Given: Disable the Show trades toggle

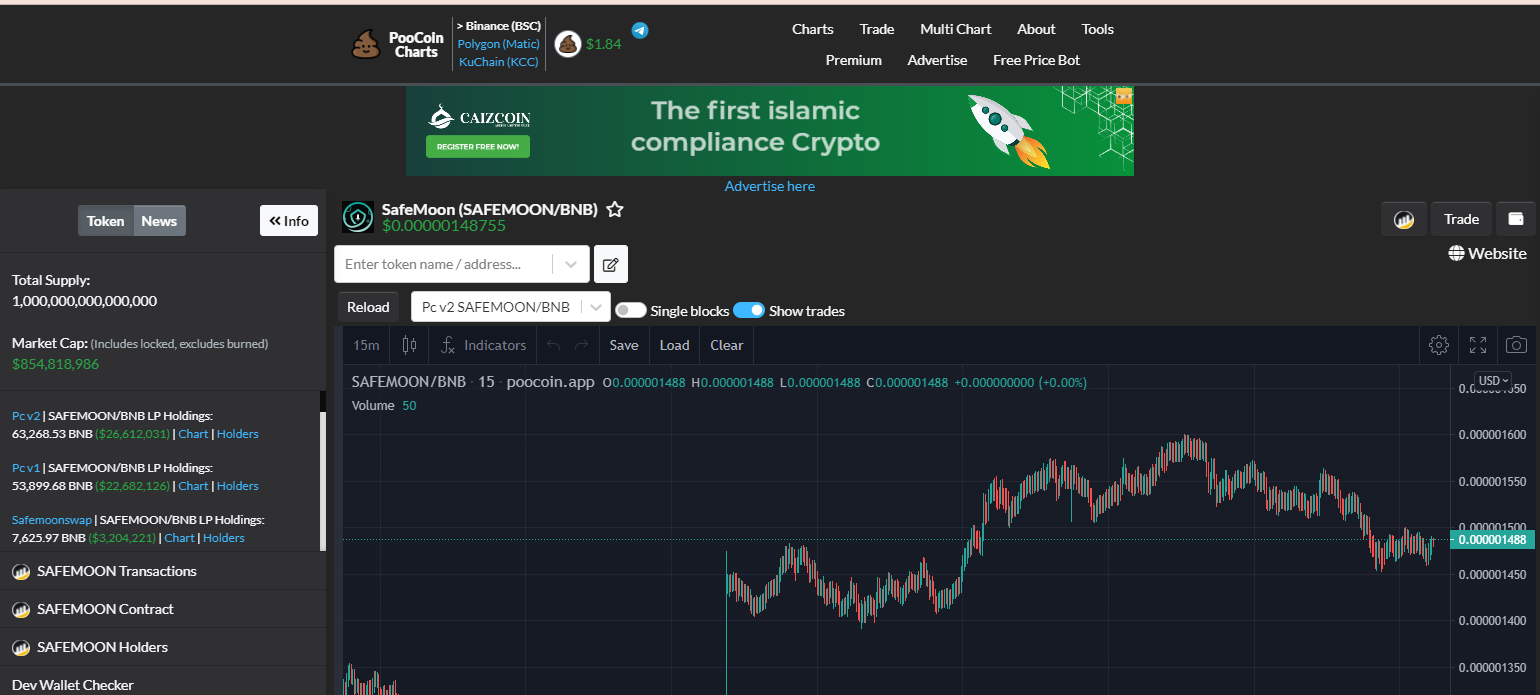Looking at the screenshot, I should [748, 310].
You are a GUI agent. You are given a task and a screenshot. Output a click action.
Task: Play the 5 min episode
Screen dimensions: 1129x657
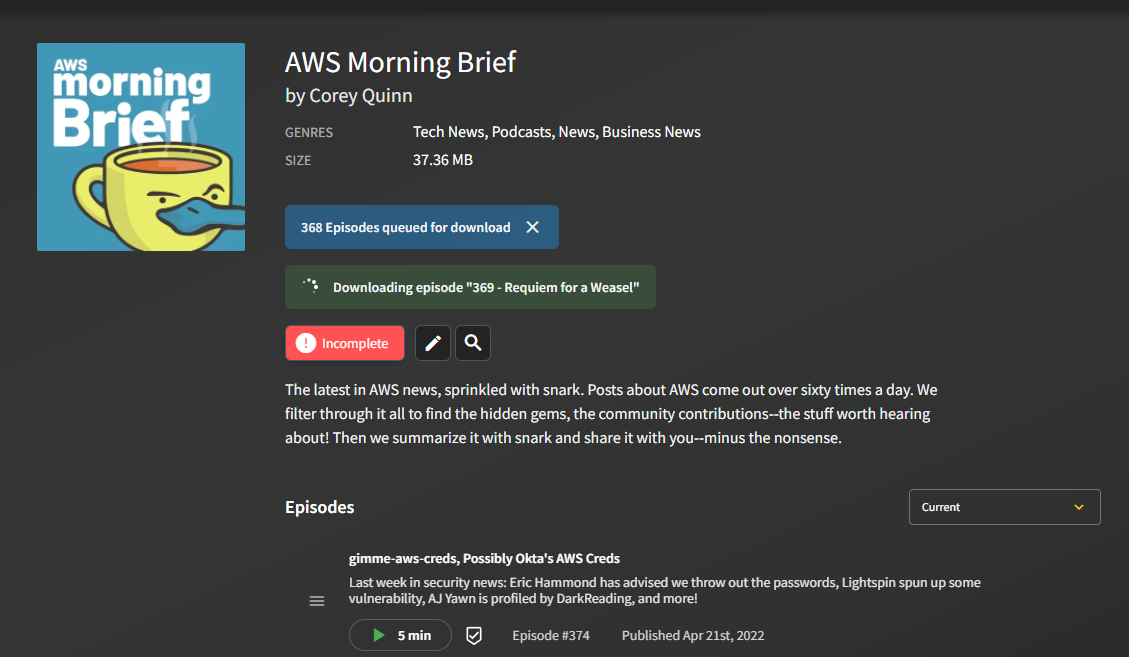point(400,635)
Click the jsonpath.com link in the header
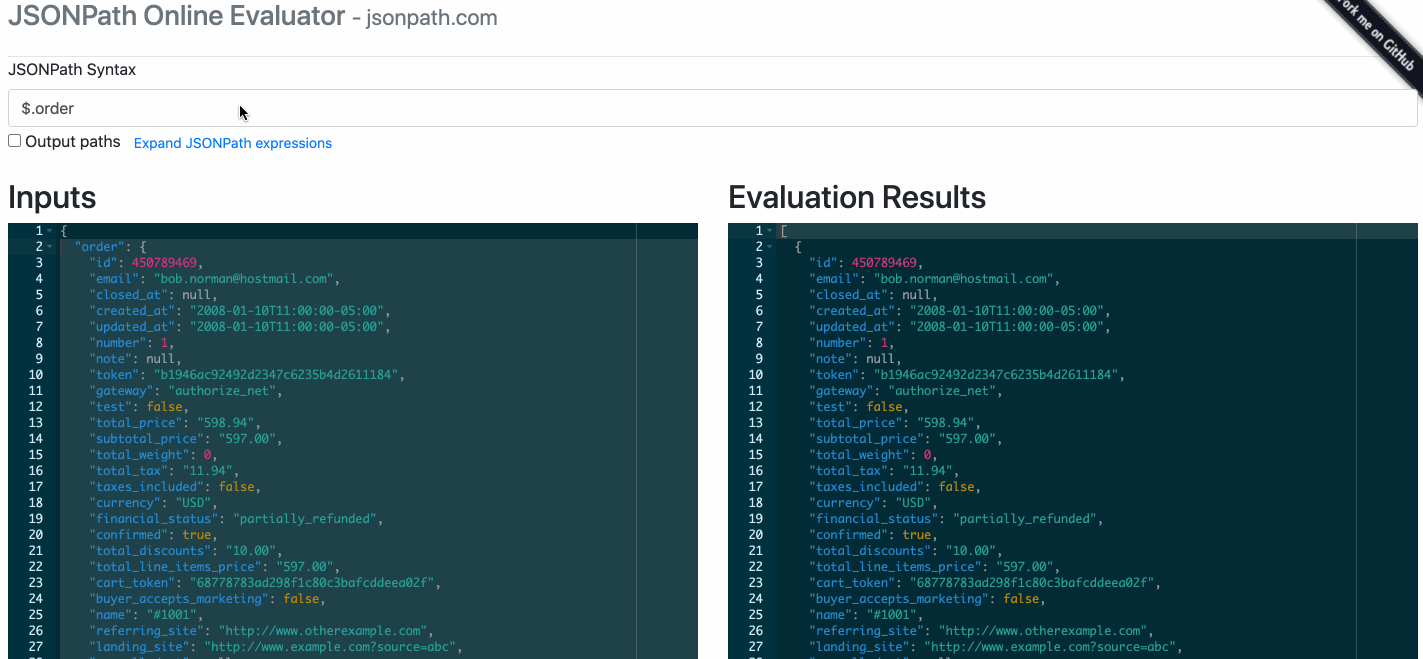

====

> The problem: Your reply should hold every line above exactly as written and none of the pictures.

> Response to the exercise:
Given: Disable the Show trades toggle

Looking at the screenshot, I should [748, 310].
You are a GUI agent. You are given a task and a screenshot. Output a click action.
Task: Play the 5 min episode
Screen dimensions: 1129x657
point(400,635)
Click the jsonpath.com link in the header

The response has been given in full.